Joseph Fricano, an assistant county attorney, said his office is still reviewing the investigatory files and hopes to decide by the end of August what charges, if any, to file against the other driver, Steven Upson, of Nashua.
Meanwhile, Nancy Lamb, Maynard’s sister, said the family held a memorial Mass in Maynard’s honor on July 18. She said it has been difficult not knowing exactly why the crash happened.
“It’s tough,” said Lamb, of Merrimack. “Obviously, it’s very tough on the family that we have no closure. We don’t know what’s going on.
“It’s been tough, but if we could get some answers, it would probably ease it a little bit.”
“It’s been a hard year,” said Jackie Maynard, Gordon Maynard’s mother. “It’s been a terrible, terrible year. We don’t know anything and nobody seems to want to say anything.”
Nashua Police Lt. John Fisher said he couldn’t comment because the investigation is ongoing.
When police were called to Concord Street near Kirkpatrick’s Corner Store around 7 p.m. Tuesday, July 10, they found Maynard lying in the center of the road, several feet from his Oldsmobile sedan. His car had crashed into a utility pole, causing him to be thrown from the vehicle.
Police investigating the crash said Maynard struck the pole after colliding with a Subaru Outback driven by Upson that had already crashed into another vehicle.
Upson first collided with another car at the intersection with Bartlett Avenue, police said. A Merrimack couple, Frank and Carol Furlong, of 11 Pine Tree Lane, suffered minor injuries in the crash, police said.
After colliding with Maynard’s vehicle, Upson’s Subaru went on to crash into a parked car in the Kirkpatrick Corner Store parking lot and then into a telephone stand, police said.

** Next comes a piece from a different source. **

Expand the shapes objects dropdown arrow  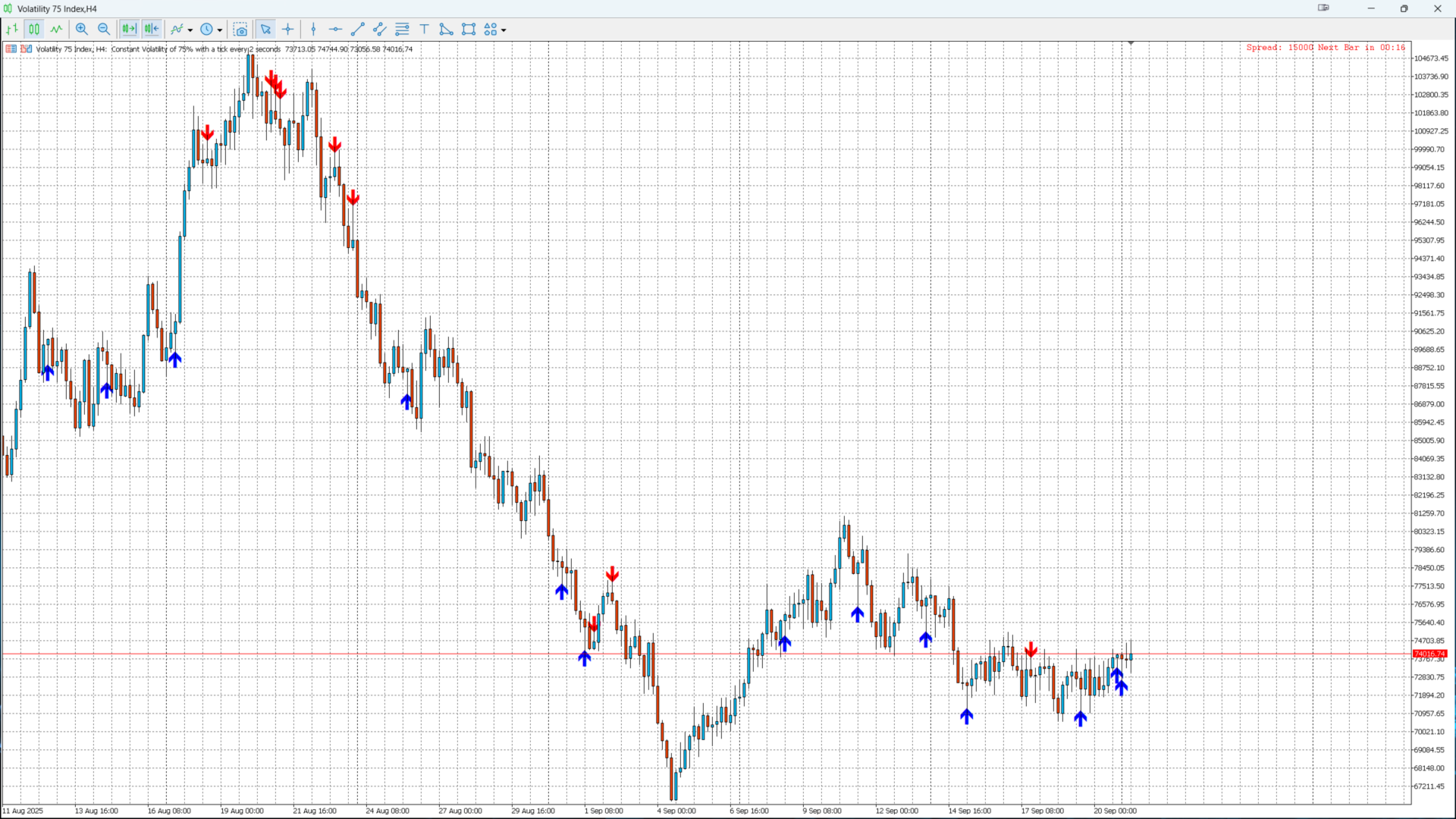point(504,30)
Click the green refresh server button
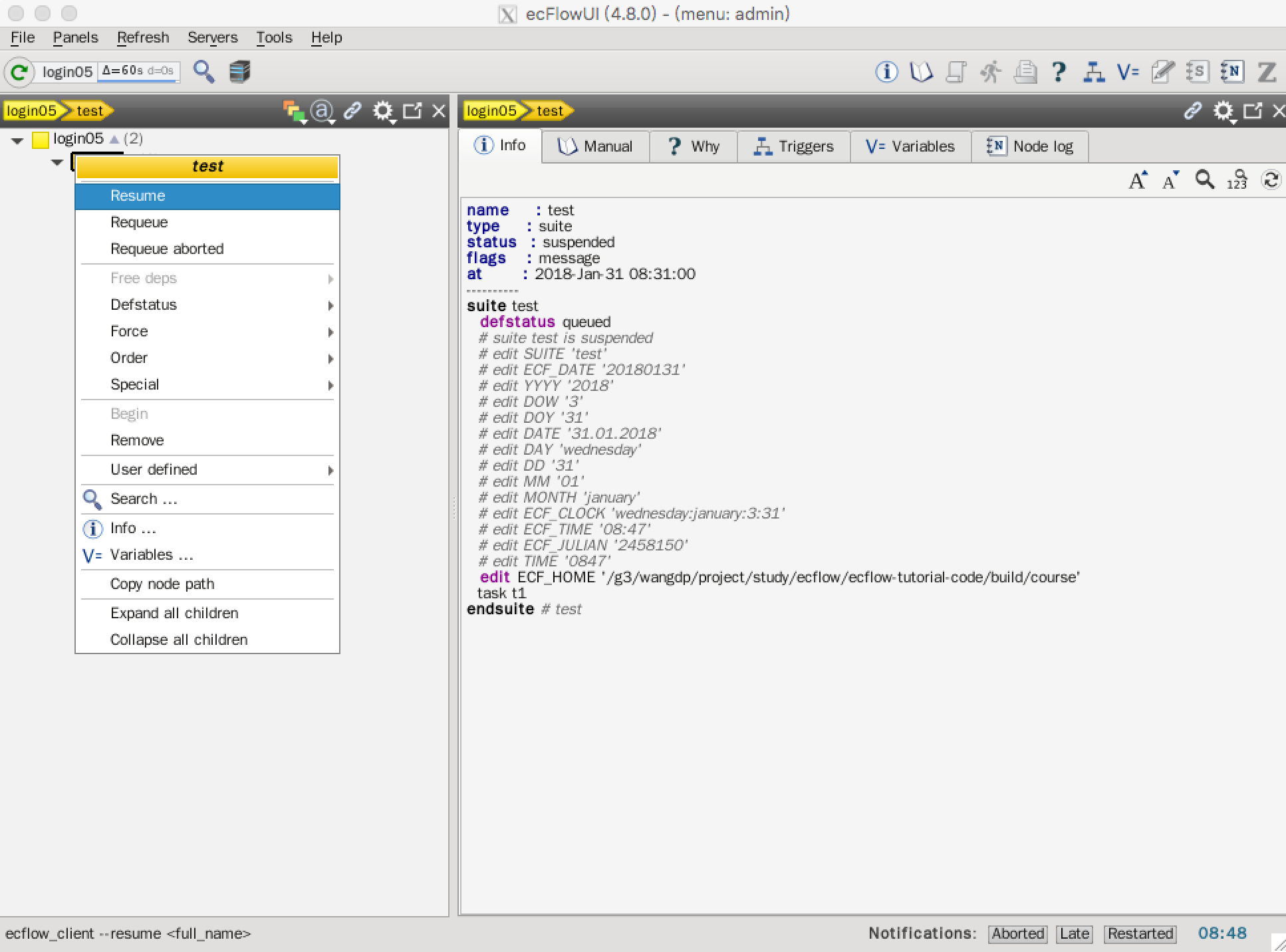 19,72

Witnesses said they saw Upson get out of his car shortly after the final collision and sit down in a nearby chair, where he appeared to have a seizure, police said.
At the time of the crash, Nashua Police Lt. Bruce Hansen said it was possible that Upson suffered a medical condition that contributed to the collisions.
Maynard was well known, especially in Nashua, and about 1,000 people attended his funeral.
Lamb said she thinks it’s unfair that her family has had to wait more than a year without getting any answers.
“After a year, I would think we would have some kind of report or something like that, but obviously, we don’t,” she said. “We just need some closure as a family. I just don’t think it’s fair that we don’t have any answers.”
Maynard’s friends said he was badly injured in the crash, but that he had been able to speak in the following days. However, he suffered a medical complication during his recovery that rendered him unconscious, they said.